Her gut suctioned to her spine in preparation. For the questions. For the criticism and the disregard. She’d fortified herself against them since she was seventeen years old, mostly from other law enforcement officers, but that didn’t make her any stronger to fight off the urge to prove her worth inside an investigation.

“You never gave up.” Detective Moore slowed, coming to a full stop in the middle of an unfinished, two-story entryway. In that moment, she wasn’t a detective. She was the aunt of a murdered teenaged girl. Henrietta, the woman who’d adopted and raised and loved her fifteen-year-old niece for the past decade. Who’d considered that girl her very own. “This case… It’s personal for me. I don’t have children of my own. I’m the only female detective in Gulf Shores, and it took everything I had to prove I deserve to be here like the rest of the detectives in my department. Longer hours, double the caseload, sucking up to the brass, but then this five-year-old girl shows up on my doorstep, and… something changed. I wasn’t just a detective anymore. I had to learn how to be a mom, and I thought I was doing a pretty damn good job of it.”

It was clear then. That while Henrietta Moore had been content with letting her career rule her life, she loved harder than anyone Leigh had ever met. “I’ve spent the past decade trying to shield her from the bad things in this world. From my job, especially. I kept her away from the department and the cases I worked. Nobody even knew she was mine because I thought if she got even a glimpse of what I did, she’d be taken from me. Just as easily as my sister and her husband had been. I should’ve been able to protect her. I should’ve taught Ruby to protect herself better, and that’s something I will have to live with for the rest of my life. But all I want now is to find the son of a bitch who did this to my child.”

The detective shifted her weight, shaking off the vulnerability and letting that controlled rage peek through her eyes. “Will you help me? Please.”

Leigh hadn’t expected that. This other side to the hard-edged woman who’d wanted her as far away from Elyse’s case as possible yesterday morning.
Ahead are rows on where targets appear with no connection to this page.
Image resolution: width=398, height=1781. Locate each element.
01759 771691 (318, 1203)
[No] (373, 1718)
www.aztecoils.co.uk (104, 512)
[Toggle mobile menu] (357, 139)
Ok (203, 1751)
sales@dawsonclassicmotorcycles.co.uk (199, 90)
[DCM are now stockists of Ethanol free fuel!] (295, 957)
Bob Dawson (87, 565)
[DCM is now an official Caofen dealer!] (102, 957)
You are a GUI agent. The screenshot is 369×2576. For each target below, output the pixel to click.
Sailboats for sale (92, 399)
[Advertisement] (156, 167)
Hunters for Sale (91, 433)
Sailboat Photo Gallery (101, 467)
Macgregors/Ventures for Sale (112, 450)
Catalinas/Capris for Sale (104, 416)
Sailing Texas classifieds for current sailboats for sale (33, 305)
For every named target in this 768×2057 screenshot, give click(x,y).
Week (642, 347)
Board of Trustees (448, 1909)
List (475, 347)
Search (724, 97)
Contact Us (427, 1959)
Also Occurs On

It was a monumental shift from the approach that usually welcomed her in the field, and that part of her that had joined Concord PD to reopen her brother’s case surged to answer. “I’ll do everything I can to help you find Ruby’s killer.”

It was only after the words were out of her mouth that Leigh remembered she wasn’t actually in Alabama on official duty. That her medical leave didn’t end for another three weeks. That she didn’t have a say in which cases she was assigned. And that the chances of recovering Elyse alive were quickly running out.

Detective Moore nodded her gratitude. And headed through a dining room complete with sideboard, fresh flowers, and an antique chandelier to the living room on the other side. “Annalea, I’m sorry it took me so long to get here. Have you heard anything from Saige?”